Method 3: Low-Level Extraction using the libvpx API

If you are developing in C/C++, you can modify the libvpx decoder application (vpxdec) or write a custom decoder wrapper.

Initialize the decoder using the vpx_codec_dec_init function with the vpx_codec_vp9_dx_algo interface.
During the frame decoding loop, query the decoder context for block-level information using the vpx_codec_control API with the VP9-specific control IDs (such as querying segmentation or reference frame maps).
Access the internal macroblock structures within the decoded frame structure (vpx_image_t) to parse the \(X\) and \(Y\) displacements of the motion vectors for each inter-predicted block.

Analyzing the Extracted Data

Once extracted, the motion vector dataset consists of several parameters per block.
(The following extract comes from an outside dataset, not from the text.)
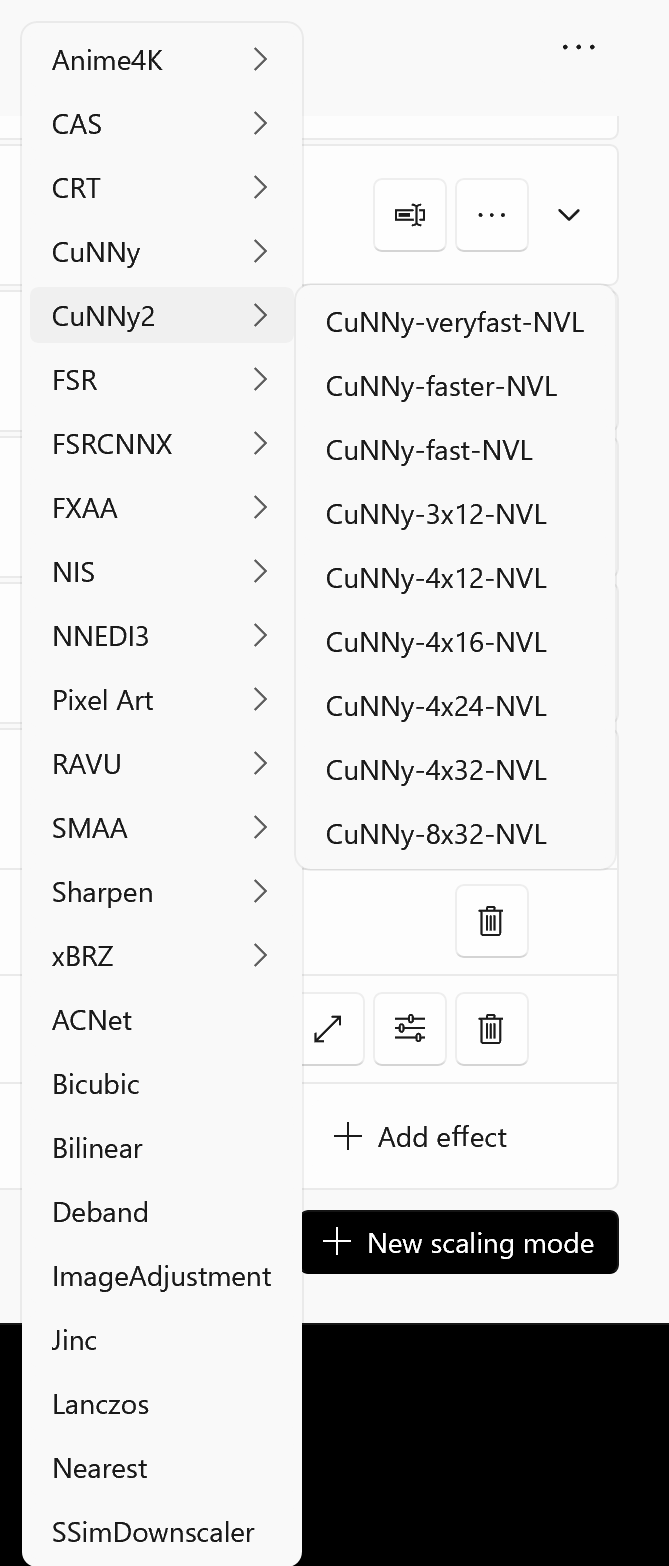Rename the scaling mode with the edit icon
The width and height of the screenshot is (669, 1566).
409,214
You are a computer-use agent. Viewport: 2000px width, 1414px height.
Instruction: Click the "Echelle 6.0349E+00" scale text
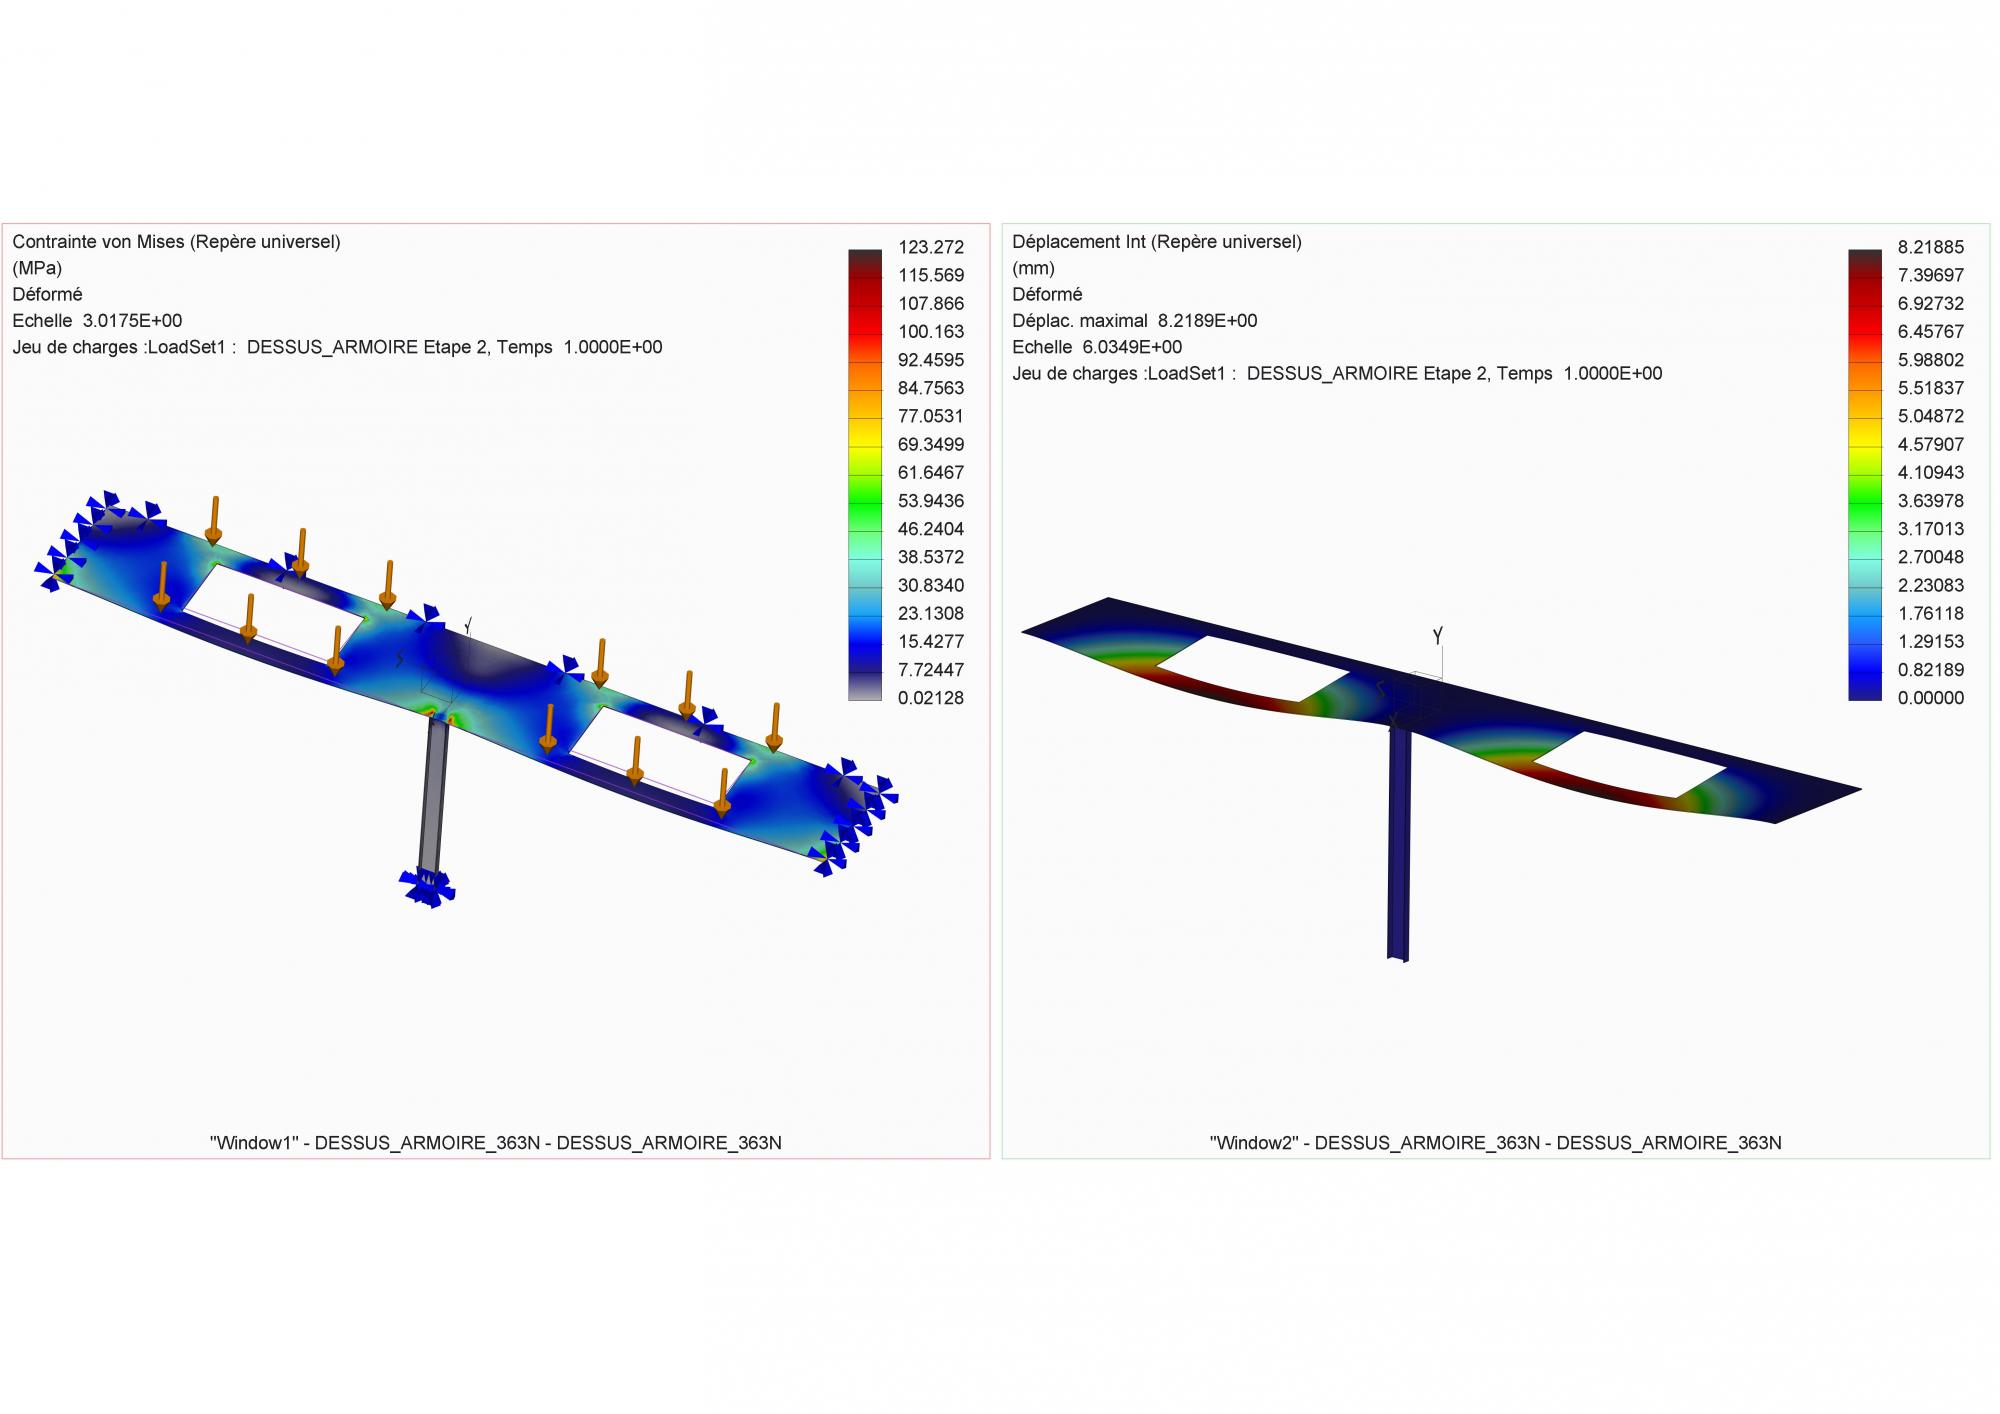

Analyze these parameters using the following guidelines:

Block Size (Width x Height): VP9 uses dynamic block partitioning from 64x64 down to 4x4 pixels. Larger blocks with zero or near-zero motion vectors indicate static backgrounds. Smaller blocks with active motion vectors represent fine-detailed moving objects.
Displacement Vector (\(\Delta X\), \(\Delta Y\)): Calculate the displacement by subtracting the destination coordinates from the source coordinates: \[\Delta X = \text{dst\_x} - \text{src\_x}\] \[\Delta Y = \text{dst\_y} - \text{src\_y}\] A consistent direction and magnitude across neighboring blocks indicate global camera motion (panning, tilting, or zooming). High-variance, localized vectors indicate independent object movement.
Temporal Consistency: Track vector magnitudes across successive frames. Sudden spikes in motion vector density and magnitude often correlate with camera scene cuts or rapid action sequences.